### DATA EXCERPTS:
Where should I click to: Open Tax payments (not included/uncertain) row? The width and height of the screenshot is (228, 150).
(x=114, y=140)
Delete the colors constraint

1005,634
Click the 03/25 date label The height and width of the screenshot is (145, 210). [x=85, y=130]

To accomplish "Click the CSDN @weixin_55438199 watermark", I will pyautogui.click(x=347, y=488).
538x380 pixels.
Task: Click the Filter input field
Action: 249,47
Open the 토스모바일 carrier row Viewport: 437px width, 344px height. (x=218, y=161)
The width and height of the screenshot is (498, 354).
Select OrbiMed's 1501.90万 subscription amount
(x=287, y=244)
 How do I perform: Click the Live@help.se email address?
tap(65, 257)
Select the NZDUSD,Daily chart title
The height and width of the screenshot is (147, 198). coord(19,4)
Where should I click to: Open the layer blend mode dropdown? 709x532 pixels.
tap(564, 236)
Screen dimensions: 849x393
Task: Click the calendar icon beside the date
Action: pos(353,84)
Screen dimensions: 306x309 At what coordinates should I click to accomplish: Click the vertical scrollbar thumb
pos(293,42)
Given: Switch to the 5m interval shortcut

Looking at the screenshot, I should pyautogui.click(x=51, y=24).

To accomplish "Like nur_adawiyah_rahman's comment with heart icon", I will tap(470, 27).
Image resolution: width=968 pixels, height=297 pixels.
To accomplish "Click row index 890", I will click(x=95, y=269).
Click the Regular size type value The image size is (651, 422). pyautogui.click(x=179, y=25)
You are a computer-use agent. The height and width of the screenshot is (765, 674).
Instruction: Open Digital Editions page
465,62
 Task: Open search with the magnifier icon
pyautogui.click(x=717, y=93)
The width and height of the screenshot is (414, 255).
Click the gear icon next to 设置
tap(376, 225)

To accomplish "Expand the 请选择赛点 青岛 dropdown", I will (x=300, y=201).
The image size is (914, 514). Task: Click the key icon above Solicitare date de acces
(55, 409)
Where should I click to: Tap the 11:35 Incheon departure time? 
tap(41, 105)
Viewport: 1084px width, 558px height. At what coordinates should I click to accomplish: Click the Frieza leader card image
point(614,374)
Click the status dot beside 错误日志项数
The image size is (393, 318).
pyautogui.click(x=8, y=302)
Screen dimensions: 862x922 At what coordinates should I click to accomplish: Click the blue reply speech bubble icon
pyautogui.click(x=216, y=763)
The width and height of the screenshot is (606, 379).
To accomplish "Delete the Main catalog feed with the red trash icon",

### WORK REQUIRED:
May I have all of the records repeated exactly?

### OUTPUT:
Where should I click to: Open Tax payments (not included/uncertain) row? The width and height of the screenshot is (228, 150).
(x=114, y=140)
Delete the colors constraint

1005,634
Click the 03/25 date label The height and width of the screenshot is (145, 210). [x=85, y=130]

To accomplish "Click the CSDN @weixin_55438199 watermark", I will pyautogui.click(x=347, y=488).
538x380 pixels.
Task: Click the Filter input field
Action: 249,47
Open the 토스모바일 carrier row Viewport: 437px width, 344px height. (x=218, y=161)
The width and height of the screenshot is (498, 354).
Select OrbiMed's 1501.90万 subscription amount
(x=287, y=244)
 How do I perform: Click the Live@help.se email address?
tap(65, 257)
Select the NZDUSD,Daily chart title
The height and width of the screenshot is (147, 198). coord(19,4)
Where should I click to: Open the layer blend mode dropdown? 709x532 pixels.
tap(564, 236)
Screen dimensions: 849x393
Task: Click the calendar icon beside the date
Action: pos(353,84)
Screen dimensions: 306x309 At what coordinates should I click to accomplish: Click the vertical scrollbar thumb
pos(293,42)
Given: Switch to the 5m interval shortcut

Looking at the screenshot, I should pyautogui.click(x=51, y=24).

To accomplish "Like nur_adawiyah_rahman's comment with heart icon", I will tap(470, 27).
Image resolution: width=968 pixels, height=297 pixels.
To accomplish "Click row index 890", I will click(x=95, y=269).
Click the Regular size type value The image size is (651, 422). pyautogui.click(x=179, y=25)
You are a computer-use agent. The height and width of the screenshot is (765, 674).
Instruction: Open Digital Editions page
465,62
 Task: Open search with the magnifier icon
pyautogui.click(x=717, y=93)
The width and height of the screenshot is (414, 255).
Click the gear icon next to 设置
tap(376, 225)

To accomplish "Expand the 请选择赛点 青岛 dropdown", I will (x=300, y=201).
The image size is (914, 514). Task: Click the key icon above Solicitare date de acces
(55, 409)
Where should I click to: Tap the 11:35 Incheon departure time? 
tap(41, 105)
Viewport: 1084px width, 558px height. At what coordinates should I click to accomplish: Click the Frieza leader card image
point(614,374)
Click the status dot beside 错误日志项数
The image size is (393, 318).
pyautogui.click(x=8, y=302)
Screen dimensions: 862x922 At what coordinates should I click to accomplish: Click the blue reply speech bubble icon
pyautogui.click(x=216, y=763)
The width and height of the screenshot is (606, 379).
To accomplish "Delete the Main catalog feed with the red trash icon",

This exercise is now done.